In the 20-lap A-Stock feature, Petersen took off on every restart to claim the victory. The Seward racer had to contend with three yellow flags, due to spin-outs, including two from Stichal.
In the Sprint Car races, it was experience winning the day as 25-year Twin City Raceway veteran Geoff Clark swept all three races to dominate the field. As the two-time defending Sprint champion, Clark had his way with the field on Saturday, ripping around the turns in his green No. 3 machine.
Clark said he believes he is trailing in points to fellow Sprint driver Elton McGahan, and said his goal is to overtake McGahan in the title race and win his third straight.
“I’m aiming for Elton McGahan,” Clark said. “I want to beat him on the track.”
Clark first had to deal with his own engine issues midrace when he experienced a spark plug foul out, leading to an ominous popping sound as the race car dove into the turns.

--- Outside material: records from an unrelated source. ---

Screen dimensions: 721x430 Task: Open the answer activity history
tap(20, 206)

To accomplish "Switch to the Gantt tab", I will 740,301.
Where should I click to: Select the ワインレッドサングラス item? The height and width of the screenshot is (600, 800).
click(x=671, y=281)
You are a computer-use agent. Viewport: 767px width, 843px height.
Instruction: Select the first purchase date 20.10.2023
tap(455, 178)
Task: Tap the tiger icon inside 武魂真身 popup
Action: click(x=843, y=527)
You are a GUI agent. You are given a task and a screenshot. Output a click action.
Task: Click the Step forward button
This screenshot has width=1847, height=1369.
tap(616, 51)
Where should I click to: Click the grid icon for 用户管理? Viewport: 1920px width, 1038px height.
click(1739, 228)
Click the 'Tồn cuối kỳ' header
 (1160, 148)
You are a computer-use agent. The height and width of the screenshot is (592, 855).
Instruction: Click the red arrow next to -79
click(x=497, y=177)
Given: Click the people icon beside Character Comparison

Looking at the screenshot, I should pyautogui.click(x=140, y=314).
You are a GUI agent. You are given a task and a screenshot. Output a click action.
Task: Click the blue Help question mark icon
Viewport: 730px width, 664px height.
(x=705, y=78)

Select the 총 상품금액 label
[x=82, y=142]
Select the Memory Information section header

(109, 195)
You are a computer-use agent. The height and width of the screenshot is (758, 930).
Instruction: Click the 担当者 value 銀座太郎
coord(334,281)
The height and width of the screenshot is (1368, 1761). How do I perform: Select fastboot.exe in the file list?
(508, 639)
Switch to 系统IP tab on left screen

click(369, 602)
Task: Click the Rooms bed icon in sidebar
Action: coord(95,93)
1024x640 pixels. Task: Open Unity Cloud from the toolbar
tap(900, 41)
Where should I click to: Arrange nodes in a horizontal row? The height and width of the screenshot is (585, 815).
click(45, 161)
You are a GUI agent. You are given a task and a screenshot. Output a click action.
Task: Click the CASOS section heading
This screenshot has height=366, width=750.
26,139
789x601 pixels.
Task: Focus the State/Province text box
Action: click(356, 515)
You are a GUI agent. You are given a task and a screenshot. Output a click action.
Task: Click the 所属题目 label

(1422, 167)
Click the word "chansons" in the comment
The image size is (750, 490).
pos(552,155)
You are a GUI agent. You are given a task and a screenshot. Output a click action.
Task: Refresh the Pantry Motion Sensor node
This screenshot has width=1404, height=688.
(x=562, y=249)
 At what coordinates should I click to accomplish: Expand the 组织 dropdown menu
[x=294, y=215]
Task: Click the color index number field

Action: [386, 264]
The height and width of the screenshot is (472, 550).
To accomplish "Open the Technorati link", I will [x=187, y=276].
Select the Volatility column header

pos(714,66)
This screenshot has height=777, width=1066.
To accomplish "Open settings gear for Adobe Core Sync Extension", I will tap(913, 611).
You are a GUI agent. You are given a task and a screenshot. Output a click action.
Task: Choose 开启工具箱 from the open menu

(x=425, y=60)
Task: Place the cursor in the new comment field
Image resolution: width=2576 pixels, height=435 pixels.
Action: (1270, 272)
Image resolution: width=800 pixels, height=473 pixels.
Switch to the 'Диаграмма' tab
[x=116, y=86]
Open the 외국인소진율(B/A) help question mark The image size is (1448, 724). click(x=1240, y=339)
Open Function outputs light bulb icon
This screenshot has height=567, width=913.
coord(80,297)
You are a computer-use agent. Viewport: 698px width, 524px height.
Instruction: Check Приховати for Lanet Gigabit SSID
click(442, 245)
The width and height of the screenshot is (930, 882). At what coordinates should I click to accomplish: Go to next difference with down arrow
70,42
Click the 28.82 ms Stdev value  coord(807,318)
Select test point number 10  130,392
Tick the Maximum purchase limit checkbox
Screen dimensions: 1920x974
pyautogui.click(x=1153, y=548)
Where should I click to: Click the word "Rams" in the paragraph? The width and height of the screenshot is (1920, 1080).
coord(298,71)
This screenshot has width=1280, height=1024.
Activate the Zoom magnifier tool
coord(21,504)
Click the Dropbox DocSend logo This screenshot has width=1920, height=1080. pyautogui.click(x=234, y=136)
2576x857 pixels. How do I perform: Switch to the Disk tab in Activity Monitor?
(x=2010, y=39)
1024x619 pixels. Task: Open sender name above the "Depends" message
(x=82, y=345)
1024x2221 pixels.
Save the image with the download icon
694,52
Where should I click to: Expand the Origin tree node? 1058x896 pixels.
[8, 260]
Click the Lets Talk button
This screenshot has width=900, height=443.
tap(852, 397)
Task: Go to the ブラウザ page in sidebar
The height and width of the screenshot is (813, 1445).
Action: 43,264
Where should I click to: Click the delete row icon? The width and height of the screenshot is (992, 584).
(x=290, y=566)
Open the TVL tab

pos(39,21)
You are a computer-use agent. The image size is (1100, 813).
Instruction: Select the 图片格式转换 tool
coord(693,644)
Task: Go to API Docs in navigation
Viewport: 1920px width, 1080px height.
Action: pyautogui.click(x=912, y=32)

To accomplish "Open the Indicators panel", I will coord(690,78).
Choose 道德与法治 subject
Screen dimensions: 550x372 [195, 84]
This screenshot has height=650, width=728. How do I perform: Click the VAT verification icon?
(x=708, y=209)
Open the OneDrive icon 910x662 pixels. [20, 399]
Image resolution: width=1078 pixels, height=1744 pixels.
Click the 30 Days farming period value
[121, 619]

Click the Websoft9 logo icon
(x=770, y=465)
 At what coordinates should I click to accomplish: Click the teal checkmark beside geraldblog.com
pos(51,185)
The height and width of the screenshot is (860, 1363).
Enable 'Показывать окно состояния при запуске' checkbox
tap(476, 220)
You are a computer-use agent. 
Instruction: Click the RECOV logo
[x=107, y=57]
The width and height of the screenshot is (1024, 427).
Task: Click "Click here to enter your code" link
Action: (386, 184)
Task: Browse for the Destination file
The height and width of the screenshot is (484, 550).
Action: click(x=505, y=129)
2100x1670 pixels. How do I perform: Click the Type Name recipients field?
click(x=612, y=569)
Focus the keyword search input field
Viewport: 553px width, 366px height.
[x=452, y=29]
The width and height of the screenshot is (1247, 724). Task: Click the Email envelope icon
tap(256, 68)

“I was nervous thinking they were right behind me,” Clark said of the field. “I was going to slow and backing off … once it cleared up I thought OK, I’ll hold my foot down and roll the brake instead of backing off.”
Eventually, the problem cleared itself out and Clark was able to continue the dominating run.
Dollar Stocks were dominated by the No. 555 car of Johnny Gomulak, who won all three races. Gomulak had strong competition in Alex Clevinger, who put a fight in the No. 72 car.
Dollar Stocks debuted this season with the catch that race vehicles must be valued at $500 or lower in order to compete, resulting in a rowdy bunch of aspiring racers and drivers just looking to have a fun time.